* **STORED DATA**:
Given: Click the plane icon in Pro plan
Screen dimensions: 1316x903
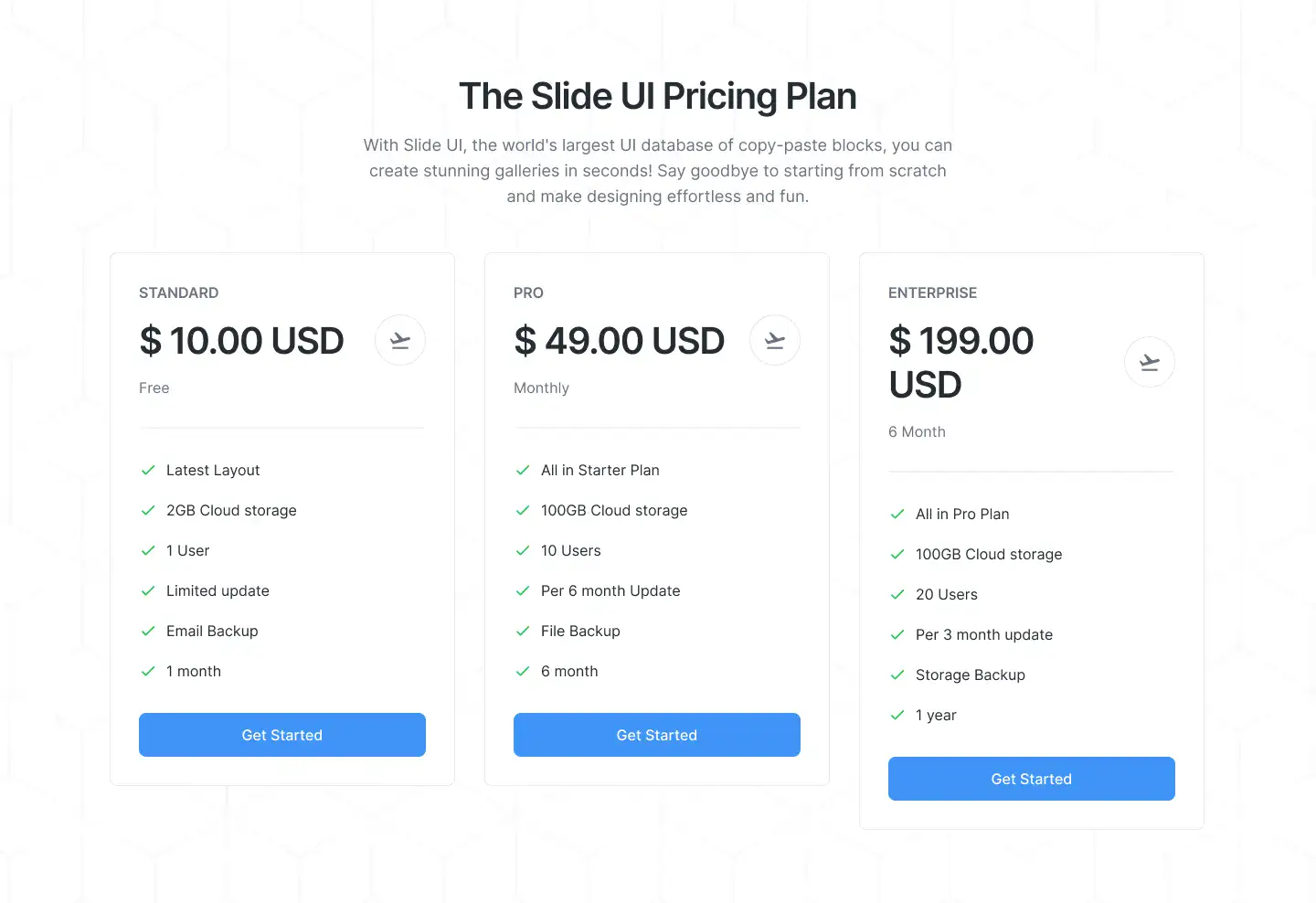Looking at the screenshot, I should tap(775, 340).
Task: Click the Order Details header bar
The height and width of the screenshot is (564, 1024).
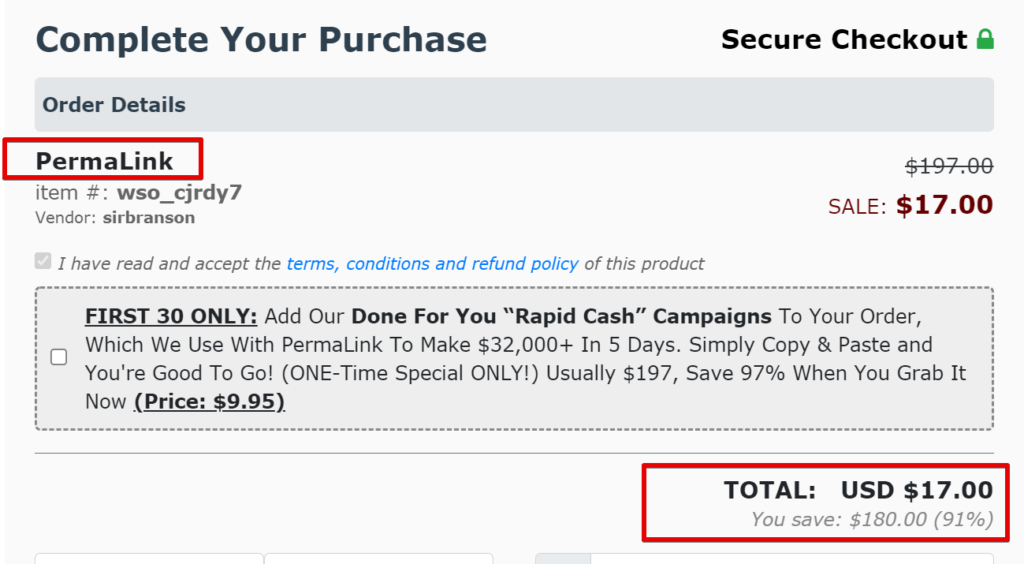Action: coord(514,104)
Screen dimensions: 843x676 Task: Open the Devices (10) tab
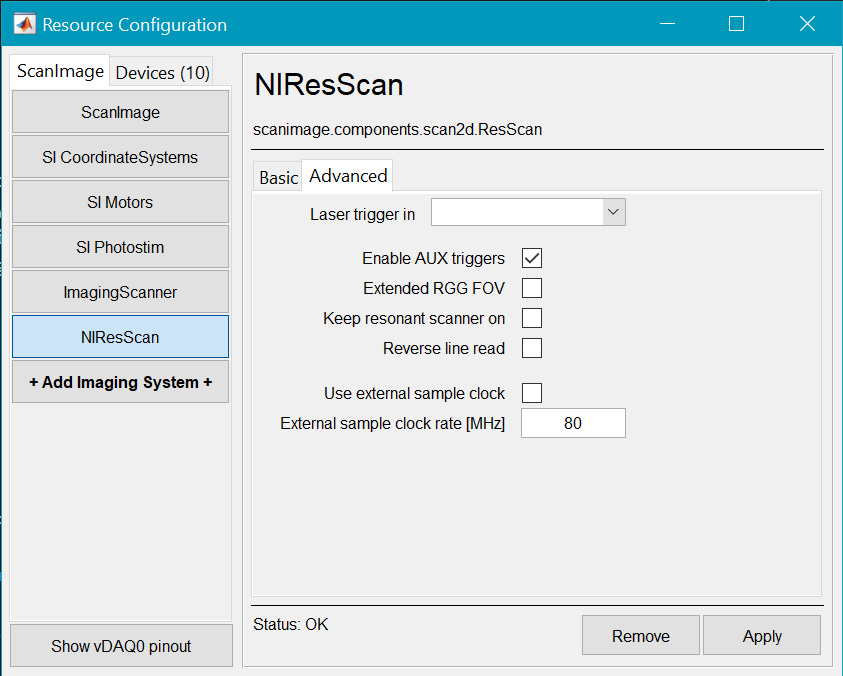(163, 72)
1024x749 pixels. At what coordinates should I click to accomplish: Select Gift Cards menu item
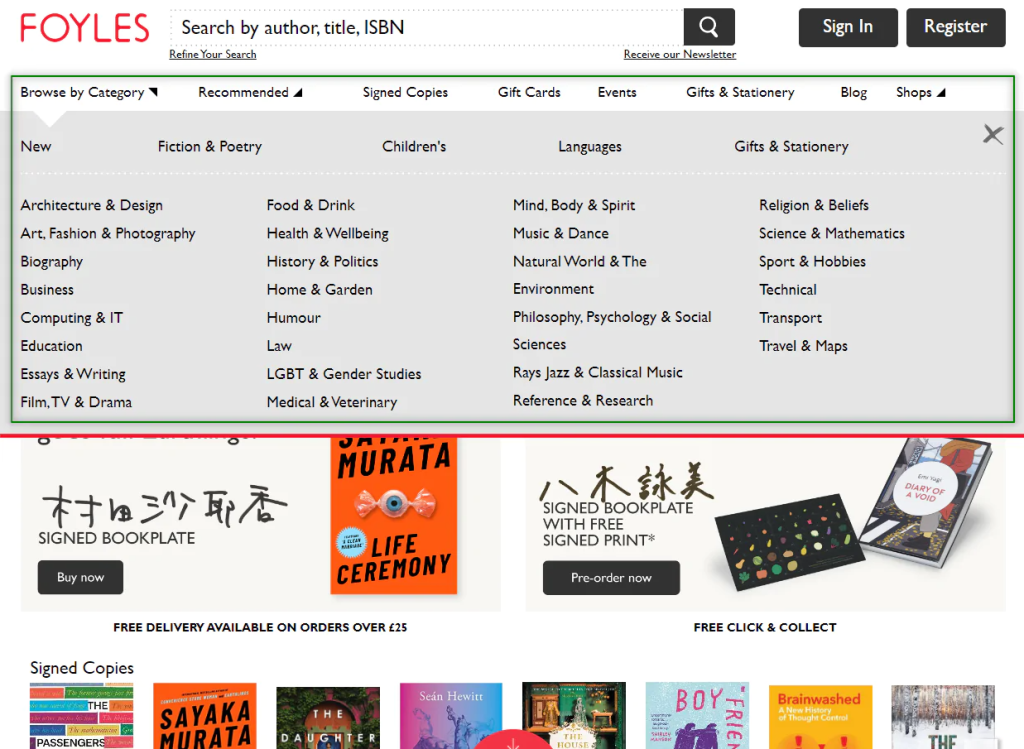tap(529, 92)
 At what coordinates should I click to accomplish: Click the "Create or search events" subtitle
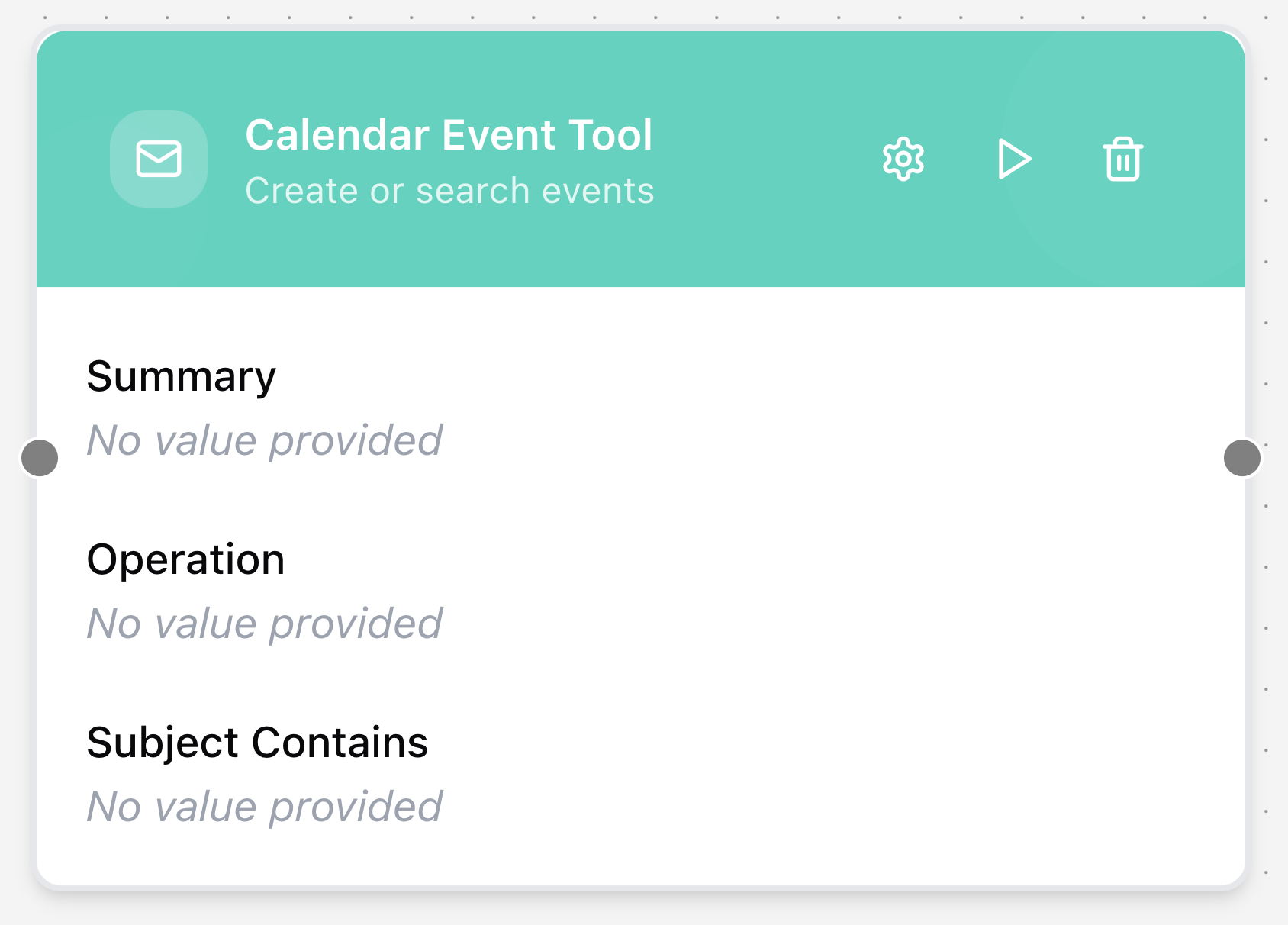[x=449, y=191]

* **REQUIREMENT**: Give the lines from the first one above through the line with "tap(529, 92)" as a two-column CSV with the header text,answer. Each answer gets one row: put the wording that leads to it under text and the answer under answer. Quote every field, replace line breaks with spaces, and leave out the pictures.

* **ANSWER TO THE TASK**:
text,answer
"Given: Click the plane icon in Pro plan Screen dimensions: 1316x903","Looking at the screenshot, I should tap(775, 340)."
"Task: Click the Order Details header bar The height and width of the screenshot is (564, 1024).","Action: coord(514,104)"
"Screen dimensions: 843x676 Task: Open the Devices (10) tab","(163, 72)"
"1024x749 pixels. At what coordinates should I click to accomplish: Select Gift Cards menu item","tap(529, 92)"